### BAGIAN TEKS:
====================
Aku teringat pada suatu tempat yang sering kali aku singgahi dan aku lewati ketika hari libur datang. Tempat dimana rasa senang muncul , tempat dimana rasa sedih pergi. Hingga kini aku beranjak dewasa, tidak ada yang berubah dari tempat itu . Tetap lah indah, tetap dirindukan , dan menjadi pelipur lara. Namun ada hal yang mungkin membuat wajah kota ini menjadi sedikit berubah, abu vulkanik dan gemuruh nya gunung berapi sinabung. Ia meraung, seperti menghempaskan kekesalan nya, melahap apapun yang ada disekitar .
====================
### SOAL TUGAS 1:
Menurut bagian teks, apa yang mungkin membuat wajah kota itu menjadi sedikit berubah?
### SOAL TUGAS 2:
Lanjutkan bagian teks tentang tempat kenangan dan Gunung Sinabung, dimulai setelah kalimat terakhirnya.

### DATA TERSEDIA:
====================
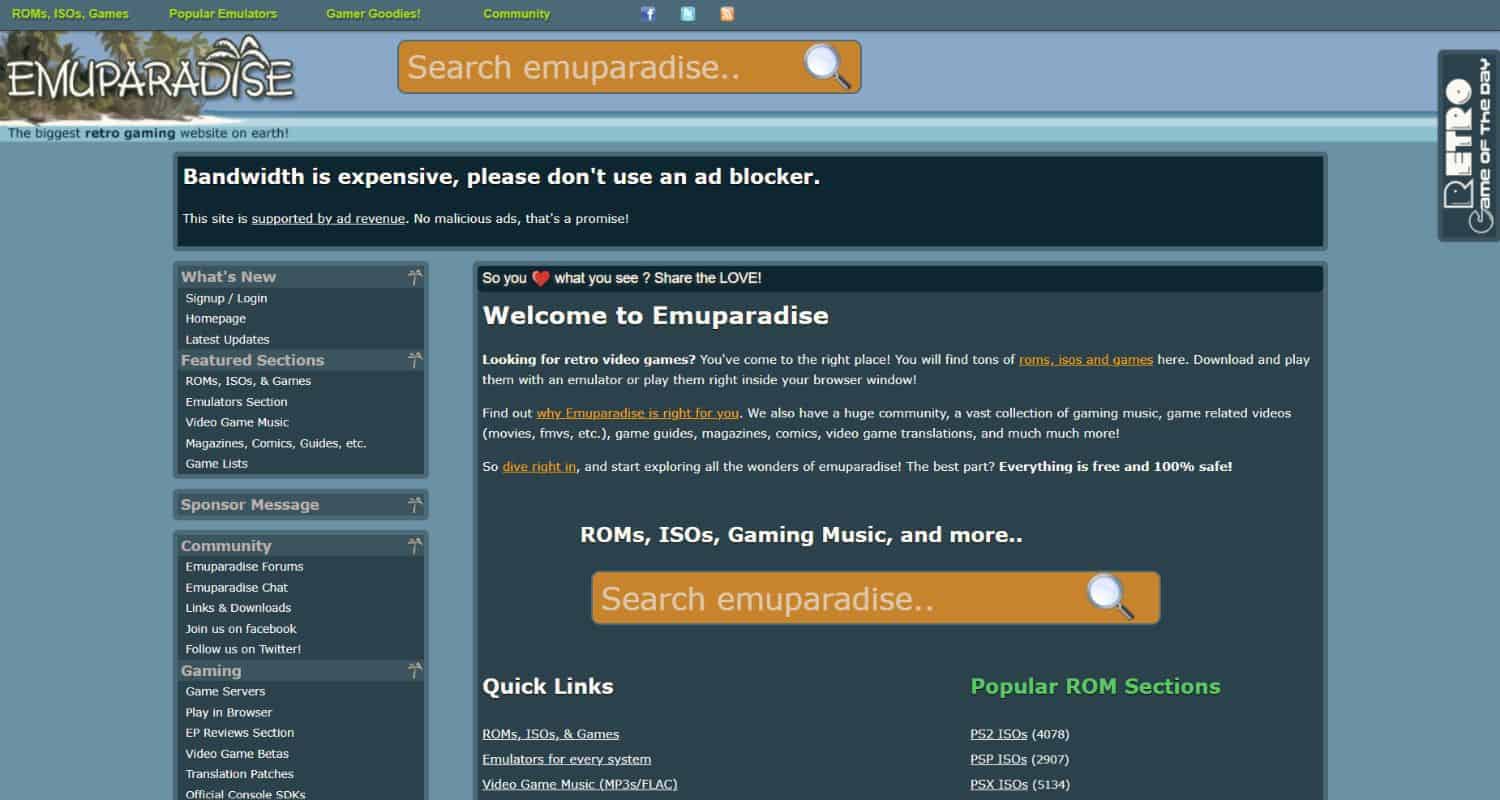
Task: Collapse the Gaming section via palm icon
Action: click(x=415, y=671)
====================
### HASIL LATIHAN 1:
Abu vulkanik dan gemuruh Gunung Sinabung.

### HASIL LATIHAN 2:
Kota Berastagi , Minggu, 18 September 2016. Aku kembali berkunjung ke kota itu, kota yang juga menjadi saksi setiap petualangan ku bersama sahabat dan keluarga tercinta . Ada banyak tempat menarik dan indah disana, sejak kecil hingga kini, entah sudah berapa jejak yang ku tapak kan disana . Aku pernah mendaki gunung nya, menunggangi kuda nya , dan menikmati segarnya hasil perkebunan di kota itu . Gunung sinabung, gunung sibayak , kota Berastagi , wisata pasteurisasi susu sapi (gundaling farm) , Wisata pagoda taman lumbini , dan beberapa tempat wisata lainnya di tanah karo, sudah pernah kusinggahi. Kini aku kembali lagi, dan melihat betapa kota ini masih penuh dengan pesona nya.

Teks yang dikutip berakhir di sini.